Multi-objective Clustering Ensemble implementation following the method by Katti Faceli, Marcilio C.P. de Suoto, Daniel S.A. de Araújo, and André C.P.L.F. de Carvalho.

Primary LanguagePython

MOCLE (Multi-objective Clustering Ensemble)

Coded by: Benjamin M. Sainz-Tinajero.

Source code of MOCLE [1],[2], a state-of-the-art Pareto-based evolutionary clustering algorithm by Katti Faceli, Marcilio C.P. de Souto, Daniel S.A. de Araújo, and André C.P.L.F. de Carvalho. The algorithm is based upon the search strategy of NSGA-II, and for this implementation we used the source code available in [3]. MOCLE starts by creating an initial population with conceptually diverse clustering algorithms using varying hyper-parameters and cluster numbers in the range of k to 2k. The initial population is constituted using k-means, Single and Average link Agglomerative Clustering from the Scikit-learn library [4], and Shared Nearest Neighbors clustering method with diverse parameters [5]. The crossover operator for recombination selected randomly the number of clusters of the resulting child from the cluster interval of the parents and is performed by Strehl and Ghosh’s Meta-clustering Algorithm using Kultzak’s version [6], avoiding clones. MOCLE returns a set of solutions representing each region of the Pareto front obtained from the optimization of two complementary objective functions to be minimized: deviation and connectivity.

MOCLE is available in this repository in a parallelized Python implementation.

Data Preparation

This implementation requires one mandatory file to perform clustering. A .csv file named iris_X.csv, for instance, must contain the features of a dataset with no header, one column per attribute and one row per object. A second optional file could contain ground truth labels in case you're running a benchmark and need to compute the Adjusted RAND Index of a solution against a reference mask or partition. This second file must be named iris_y.csv (for this example) and must have one column with the same number of objects as the iris_X.csv file (no header), placing each object into one group. Our algorithm automatically searches for both of this files in the \data path and computes the Adjusted RAND Index only if it finds ground truth labels in a file as mentioned before. We include 40 publicly available datasets complying with our implementation's required data format.

Hyper-parameter Setting

data: a string with the name of the dataset to be retrieved without the _X.csv or _y.csv suffixes.
n_clusters: integer with the number of required clusters. As an alternative, setting this argument as 'auto' will set the number of clusters found in the ground truth file as n_clusters (this feature only works if there is a _y.csv ground truth file in the \data directory).
runs (default = 10): independent runs of the algorithm.
max_gens (default = 50): maximum generations of the evolutionary process.

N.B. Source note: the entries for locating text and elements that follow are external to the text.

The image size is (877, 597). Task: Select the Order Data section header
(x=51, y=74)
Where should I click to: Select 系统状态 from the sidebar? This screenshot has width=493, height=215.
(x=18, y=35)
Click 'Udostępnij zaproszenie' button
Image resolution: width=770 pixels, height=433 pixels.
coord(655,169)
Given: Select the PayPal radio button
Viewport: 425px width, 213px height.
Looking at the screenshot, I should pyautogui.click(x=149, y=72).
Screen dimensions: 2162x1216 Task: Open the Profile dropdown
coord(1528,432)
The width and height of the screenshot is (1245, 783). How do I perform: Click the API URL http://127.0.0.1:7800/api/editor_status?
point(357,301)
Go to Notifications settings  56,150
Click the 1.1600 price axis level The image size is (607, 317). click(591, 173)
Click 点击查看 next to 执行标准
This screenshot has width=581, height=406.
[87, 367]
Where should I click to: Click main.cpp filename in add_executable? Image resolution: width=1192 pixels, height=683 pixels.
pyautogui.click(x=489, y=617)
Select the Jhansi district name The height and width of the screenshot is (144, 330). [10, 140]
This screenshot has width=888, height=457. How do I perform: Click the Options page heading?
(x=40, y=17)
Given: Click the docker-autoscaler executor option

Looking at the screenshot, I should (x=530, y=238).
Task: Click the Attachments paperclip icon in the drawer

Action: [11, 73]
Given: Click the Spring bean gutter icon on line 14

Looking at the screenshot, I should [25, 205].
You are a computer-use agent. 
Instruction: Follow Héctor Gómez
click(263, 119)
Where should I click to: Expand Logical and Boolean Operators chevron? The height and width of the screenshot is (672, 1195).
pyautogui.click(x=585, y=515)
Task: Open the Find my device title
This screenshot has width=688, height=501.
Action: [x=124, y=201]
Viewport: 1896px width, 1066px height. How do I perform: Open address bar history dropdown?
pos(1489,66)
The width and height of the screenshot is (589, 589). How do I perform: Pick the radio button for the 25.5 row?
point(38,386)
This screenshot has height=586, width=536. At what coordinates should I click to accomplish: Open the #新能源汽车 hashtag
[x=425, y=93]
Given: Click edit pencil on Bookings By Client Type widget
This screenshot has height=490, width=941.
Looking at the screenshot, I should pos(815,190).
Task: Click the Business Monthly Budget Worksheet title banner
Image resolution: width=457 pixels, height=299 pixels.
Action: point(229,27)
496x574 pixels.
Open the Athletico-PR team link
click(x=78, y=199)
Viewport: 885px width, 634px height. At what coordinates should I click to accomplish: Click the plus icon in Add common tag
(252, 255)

For more information on the hyper-parameters and their influence in the evolutionary process, we refer the user to the article in Ref.[1].

Setup and Run using Python

Open your preferred Python interface and follow these commands to generate a clustering using MOCLE. We will continue using the iris dataset as an example.

>>> from gen import *
>>> run_mocle(data='iris', n_clusters=3, runs=10, max_gens=50)

Running these commands will execute MOCLE using the iris dataset's features with 3 clusters, 50 generations, and 10 independent runs, and will compute the Adjusted RAND Index between the solutions and the reference labels in the iris_y.csv file. A .csv file with the clustering and the results is stored in the /mocle-out path.

An example.py file is provided with this example for a more straight-forward approach to using the algorithm.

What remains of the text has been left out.